The author, somewhere near his treasure trove. James West/Climate DeskThis summer, James West and I hopped in our mud-caked rental sedan and followed the oil tankers out of Williston, ND. On my notepad was a scribbled address, a spot deep in the North Dakota prairie, just off the shores of serpentine Lake Sakakawea, twenty miles from the nearest town. As we drove oil rigs cropped up in every direction, each indistinguishable from the last. But somewhere out there was the one we were after: the one with my name on it.
In the most recent issue of Mother Jones, we reported on the explosive growth happening in North Dakota as a result of fracking. The drilling technique has unlocked massive deposits of oil from the Bakken Shale, which translate directly to massive deposits of cash for everyone from truck drivers to rig operators to local strippers to the Big Oil kingpins of Houston and Oklahoma City. And in the interest of full journalistic disclosure, I think it's about time I came clean: A few of those dirty fracked dollars are in my family's greasy little pocket.
A couple weeks ago, my grandma, a wise and exacting matriarch with a bone-dry wit, cashed in her latest fat paycheck from ConocoPhillips. She claims to have "already forgotten" how she spent the money, a cool $27.82.
"Your mother said, 'You're supposed to split it with us'," Cynthia Marty, "Nana" to my siblings and me, says with a wry chuckle. "She can go to hell."
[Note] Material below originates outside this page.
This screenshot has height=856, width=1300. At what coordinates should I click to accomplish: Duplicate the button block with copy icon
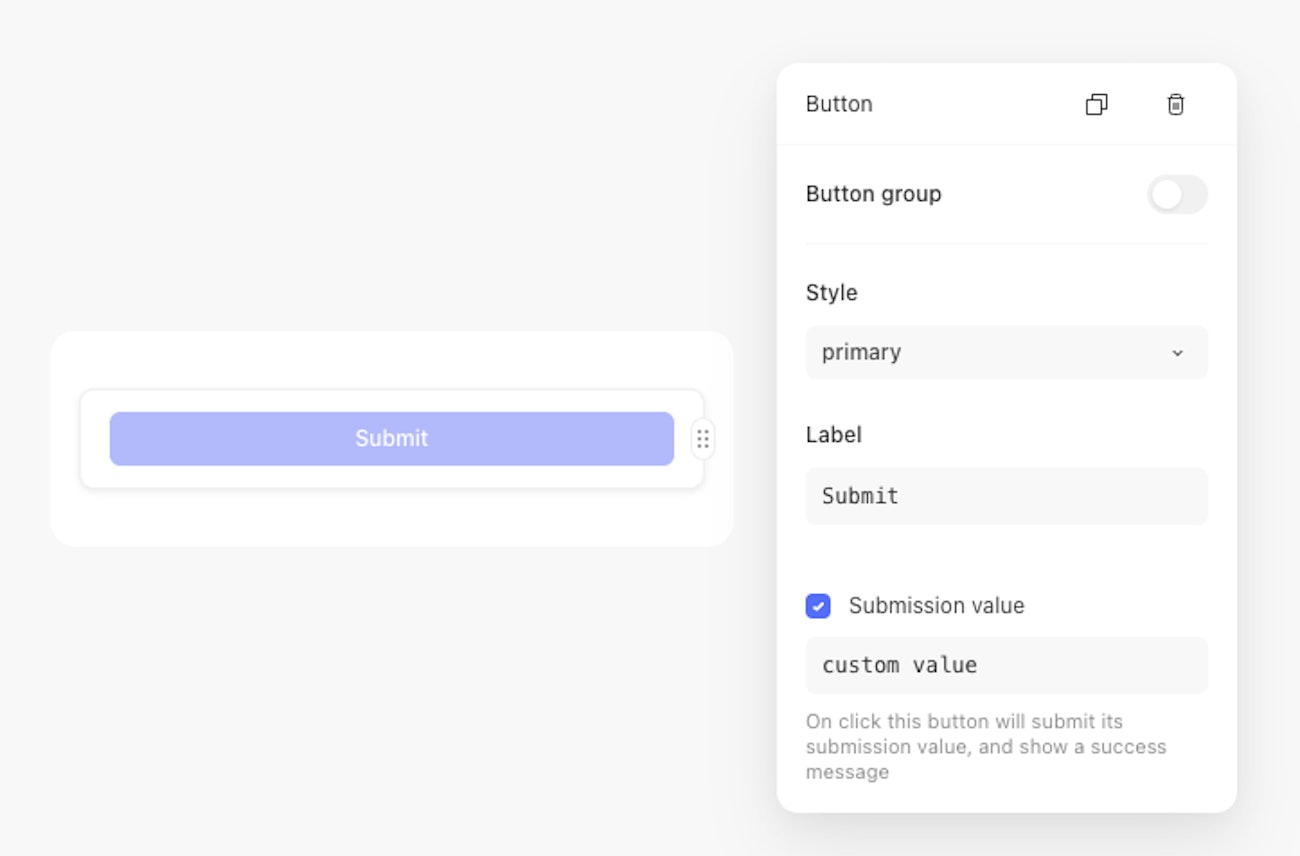click(x=1096, y=104)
That's right: In the last several years, as fracking has grown into one of the most divisive environmental issues of our time, my family has profited from it to the tune of nearly $200. It goes back to a fateful day in 2008, shortly after George, Nana's husband, "Papa" to me, passed away. Sorting through papers in his gargantuan old rolltop desk, Nana, 82, came across a yellowed, official-looking document with the imprimatur of the State of North Dakota. It dated from the early 1930s, and conferred mineral rights—that is, a claim on anything sucked up from under the ground, but not the surface itself—to a plot of land identified only by an obscure numbered code.
"I didn't know what to file it under," Nana says. "In fact, I was tempted to throw it away."
A few phone calls to distant relatives and estate lawyers later, Nana found that the rights were originally purchased by her uncle Stewart Kelley, who lived in Omaha at the time but had grown up in the early twentieth century in Lakota, North Dakota, across the state from the plot he eventually staked. A succession of deaths and wills led the document to Papa, and now it was in Nana's hands.